No es una medida administrativa ni humanitaria. Es una decisión política con efectos electorales, demográficos y culturales nada profundos, especialmente cuando se impulsa en la antesala de futuras elecciones.
España ya ha vivido procesos similares. En 1986, 1991, 1996, 2000 y especialmente en 2005, bajo gobiernos socialistas, se llevaron a cabo regularizaciones masivas de inmigrantes. La más conocida, la del presunto delincuente José Luis Rodríguez Zapatero en 2005, legalizó a más de 570.000 personas. Aquella decisión fue duramente criticada por su efecto llamada y por su impacto político a medio y largo plazo.
La propuesta de regularización actual se produce en un contexto aún más delicado: una España polarizada, con una presión migratoria creciente, con servicios públicos tensionados y con una aritmética electoral extremadamente ajustada.
Cuando un Gobierno regulariza de golpe a cientos de miles de personas, no solo les concede papeles. Les abre el acceso a derechos sociales, a ayudas públicas, a subsidios, a vivienda protegida y, con el paso del tiempo, al derecho al voto. Esto no es una opinión: es una realidad jurídica y política. Hablo en primera persona. Yo llegue a España sin papeles y hace muchos años que tengo pasaporte español y puedo votar.
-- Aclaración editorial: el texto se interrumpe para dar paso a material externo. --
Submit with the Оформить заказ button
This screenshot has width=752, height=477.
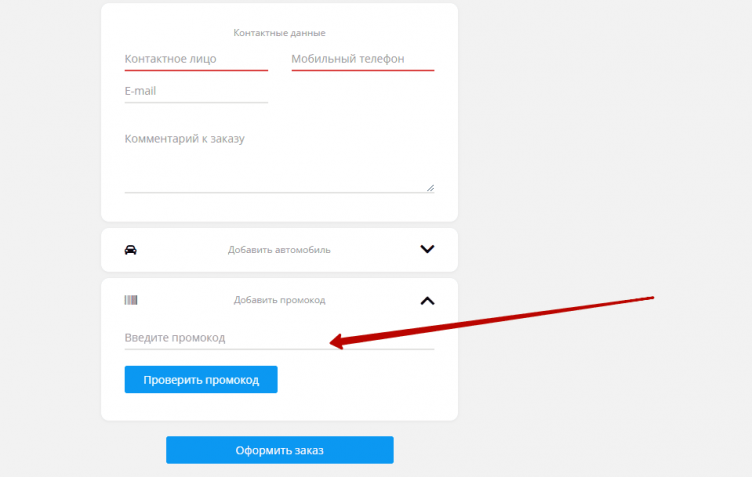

Mientras tanto, el Gobierno avanza en dos frentes perfectamente coordinados: regularizaciones masivas y adaptación obligatoria de los servicios públicos a demandas religiosas concretas. Primero te doy papeles. Luego adapto el Estado a tu identidad. Después te recuerdo quién te ha protegido.
Menú halal obligatorio en colegios y hospitales. Tambien recien anunciado y no es una puñetera casualidad. Que nadie se engañe. No hablamos de permitir opciones voluntarias donde haya demanda razonable y gestión local. Hablamos de imponer, desde el poder central, criterios religiosos en contratos públicos de restauración en colegios y hospitales. Es decir, convertir una prescripción religiosa en obligación administrativa.
El mensaje es demoledor: el Estado no exige integración; se adapta. Y cuando el Estado se adapta, reordena lo público y redefine lo normal. Hoy es la comida. Mañana es el calendario. Pasado mañana, la educación.
La política moderna no se basa solo en convencer votantes existentes, que además lo tienen dificilisimo, sino en fabricar nuevos. Las ayudas, las regularizaciones y las políticas identitarias generan vínculos de dependencia y gratitud política. No todos los beneficiarios votarán al PSOE o a Podemos evidentemente y gracias a Dios, a las pruebas me remito, pero una parte significativa sí lo hará. Pensar lo contrario es desconocer cómo funciona el comportamiento electoral.
En las últimas elecciones generales, el partido que ganó las elecciones, el Partido Popular obtuvo alrededor de 8 millones de votos. En España residimos cerca de 10 millones de personas nacidas en el extranjero. No todos votan, no todos están regularizados ni nacionalizados, pero el potencial demográfico y electoral es evidente. Basta con influir en una parte de ese colectivo para alterar mayorías en municipios, comunidades autónomas e incluso en el Congreso.
El discurso oficial insiste en que España necesita inmigración por razones demográficas y laborales. Es cierto que la natalidad es baja entre españoles y que el envejecimiento es un desafío. Pero no toda inmigración es igual ni toda política migratoria produce integración automática. La integración requiere exigencia, normas claras y respeto a la cultura y a las leyes del país de acogida. Es algo que escribo aquí y que podréis ver que repito con frecuencia en mis programas de radio de esta misma casa: Criticones 2.0 y Un Paso Al Frente, que os invito a ver en Youtube y escuchar en Ivoox.
Uno de los puntos más silenciados del debate es el de la seguridad. Los datos oficiales del INE y del Ministerio del Interior muestran que existe una sobrerrepresentación de población extranjera en determinados delitos, especialmente en agresiones sexuales y delitos violentos. Señalarlo no es racismo: es analizar estadísticas públicas. Y ya me podéis llamar facha, aunque dado que soy de origen extranjero, “tengo un pase”. Determinados modelos de inmigración descontrolada y sin integración generan bolsas de marginalidad y conflicto. Negarlo por motivos ideológicos solo agrava el problema.